Now that THE DARKNESS KNOWS is officially out in the world (as of this past Tuesday – Yippee!), I thought I’d share a little of my musical inspiration with you. When I listen to these songs I imagine Vivian slipping a shellac 78 onto the record player and dancing around her bedroom while she gets gussied up for an evening at Chez Paree. Enjoy!
(I wrote this brief history of Chicago radio for my publicist at Sourcebooks, and I thought I’d share.)

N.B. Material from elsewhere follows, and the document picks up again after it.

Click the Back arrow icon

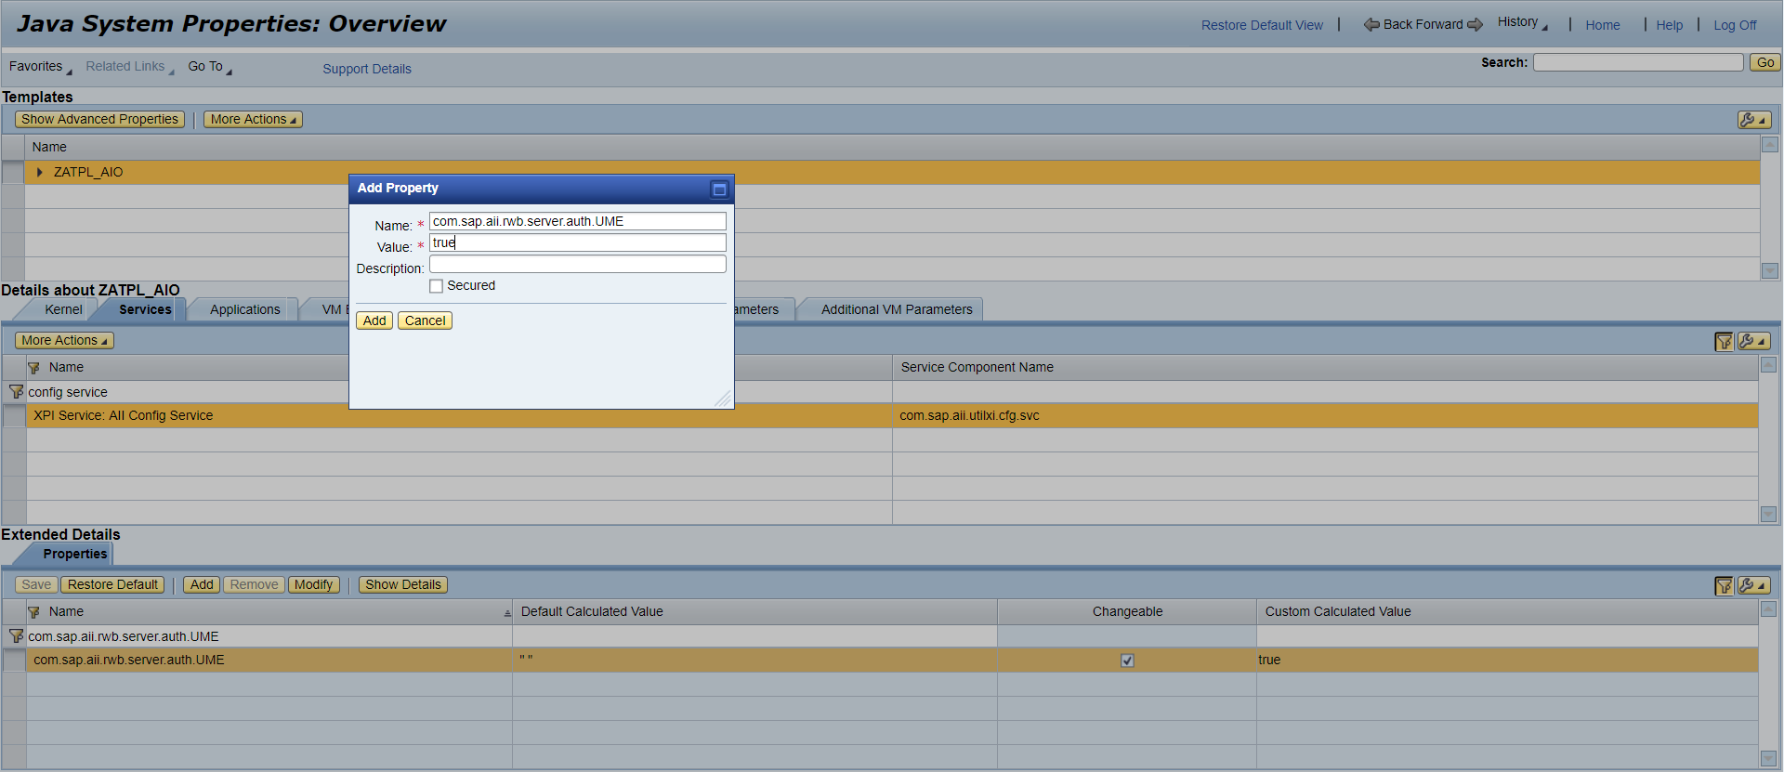click(1371, 25)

Chicago was a major player in radio from the beginning of the medium in the early 1920s. AM band stations (which was all they had at the time) were and are known for their strength of signal. Because of the flat geography of the Midwest, it was possible tune in a Chicago broadcast from the east coast all the way to the Rockies. Chicago was also a central switching point for transcontinental network lines (like NBC, CBS), and production facilities in Chicago fed programming to the various time zones in the days before pre-recording technology. The networks were committed to 19 hours of original programming a day and a good portion of that came out of Chicago.

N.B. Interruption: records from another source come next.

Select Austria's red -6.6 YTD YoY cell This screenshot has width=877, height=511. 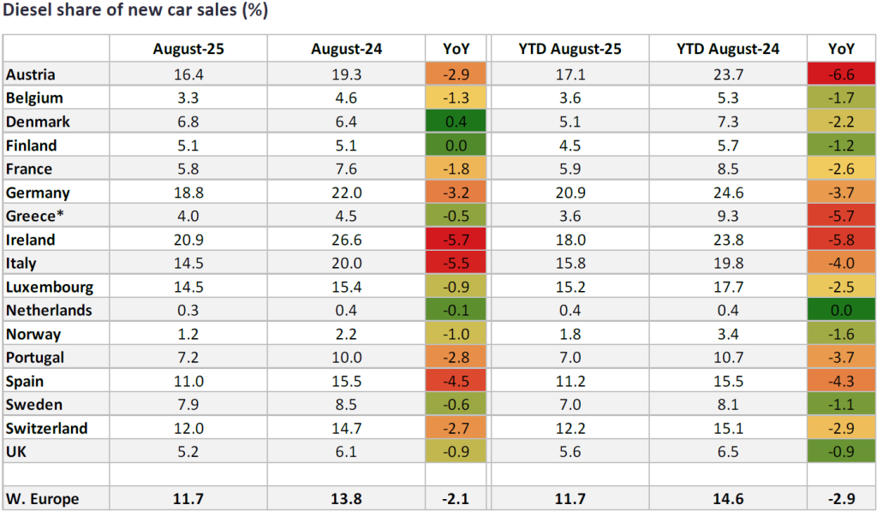pyautogui.click(x=840, y=75)
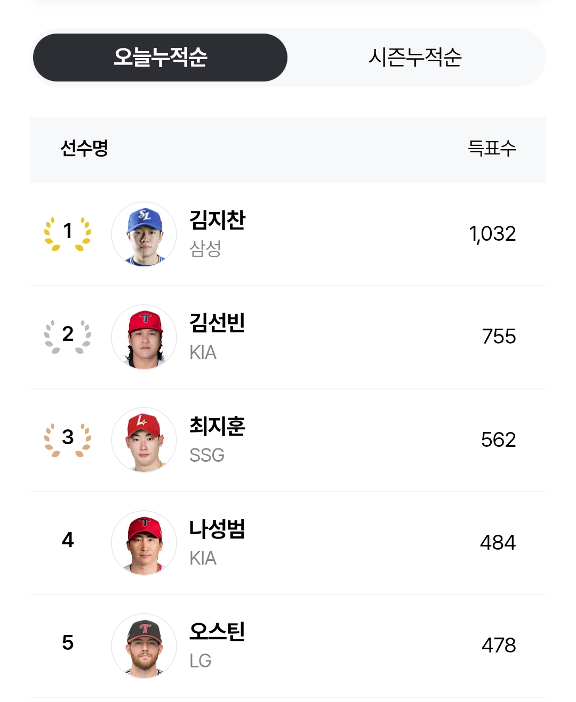Image resolution: width=576 pixels, height=702 pixels.
Task: Tap the silver laurel rank 2 badge
Action: 68,336
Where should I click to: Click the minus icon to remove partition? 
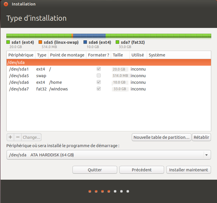[18, 137]
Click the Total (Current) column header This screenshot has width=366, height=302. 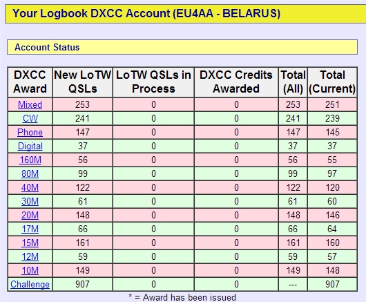click(332, 82)
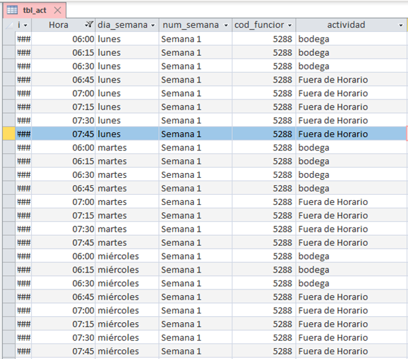Click the select-all corner of the datasheet
This screenshot has width=408, height=359.
7,25
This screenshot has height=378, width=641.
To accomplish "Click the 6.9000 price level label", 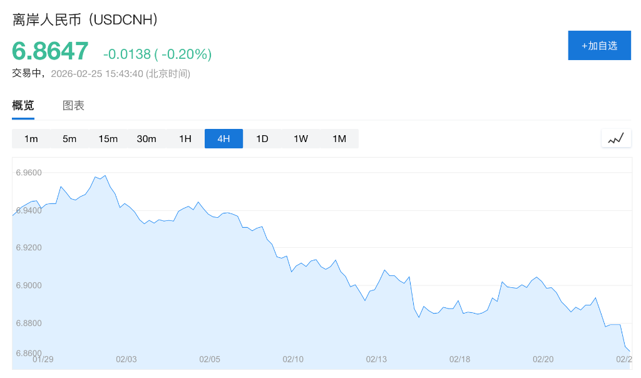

National favorite programs originating from Chicago included Fibber McGee and Molly and Amos ‘n’ Andy (both eventually moved production to Hollywood). One of my personal favorite spooky shows Lights Out originated in Chicago.

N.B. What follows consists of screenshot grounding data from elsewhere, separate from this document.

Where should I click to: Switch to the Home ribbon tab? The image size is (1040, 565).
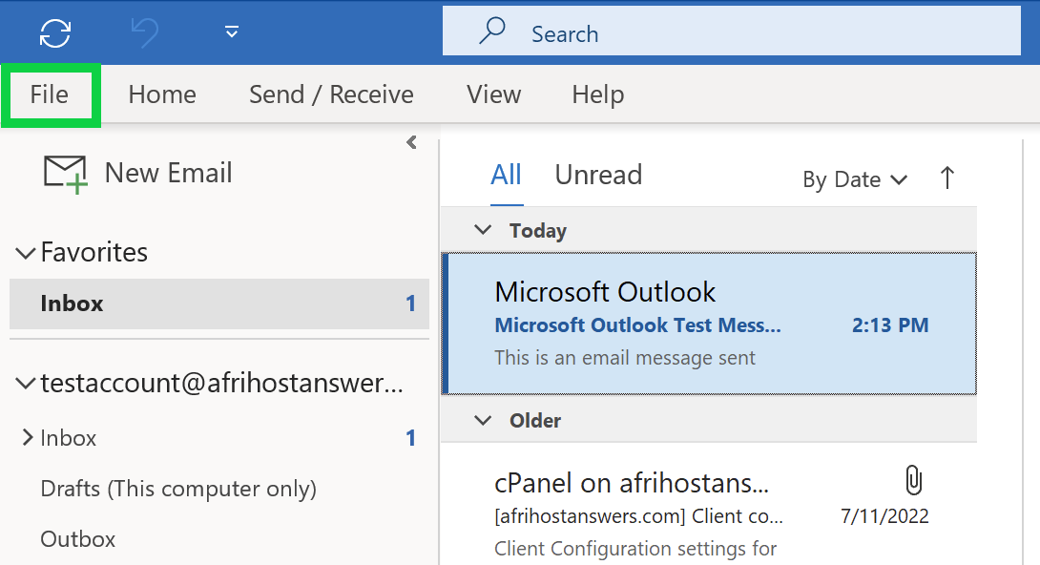pos(162,94)
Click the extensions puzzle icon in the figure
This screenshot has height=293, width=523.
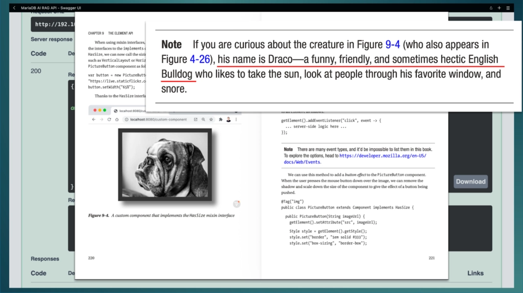220,119
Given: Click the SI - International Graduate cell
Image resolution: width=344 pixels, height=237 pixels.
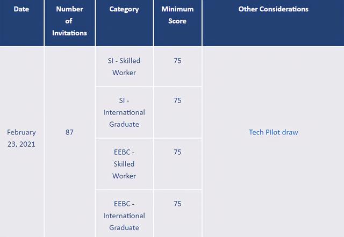Looking at the screenshot, I should coord(124,112).
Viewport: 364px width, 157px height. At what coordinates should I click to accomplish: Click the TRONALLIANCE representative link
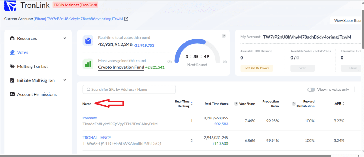click(97, 138)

The soap opera format was pioneered in Chicago by Irna Phillips on WGN in the early 1930s. Many soaps were produced in Chicago, among them one of the most popular soaps of the radio era, Vic and Sade. The Guiding Light started in 1937 in Chicago and played on radio for 15 years before moving to television to become the longest running soap opera of all time (72 years!).
There were live radio remotes from Chicago nightclubs like the Empire Room, the Edgewater Hotel, etc… that showcased sets from the top bands of the day like Benny Goodman (who was born in Chicago). “Kay Kyser’s Kollege of Musical Knowledge” was a popular national musical quiz show broadcast live from Chicago’s Blackhawk restaurant.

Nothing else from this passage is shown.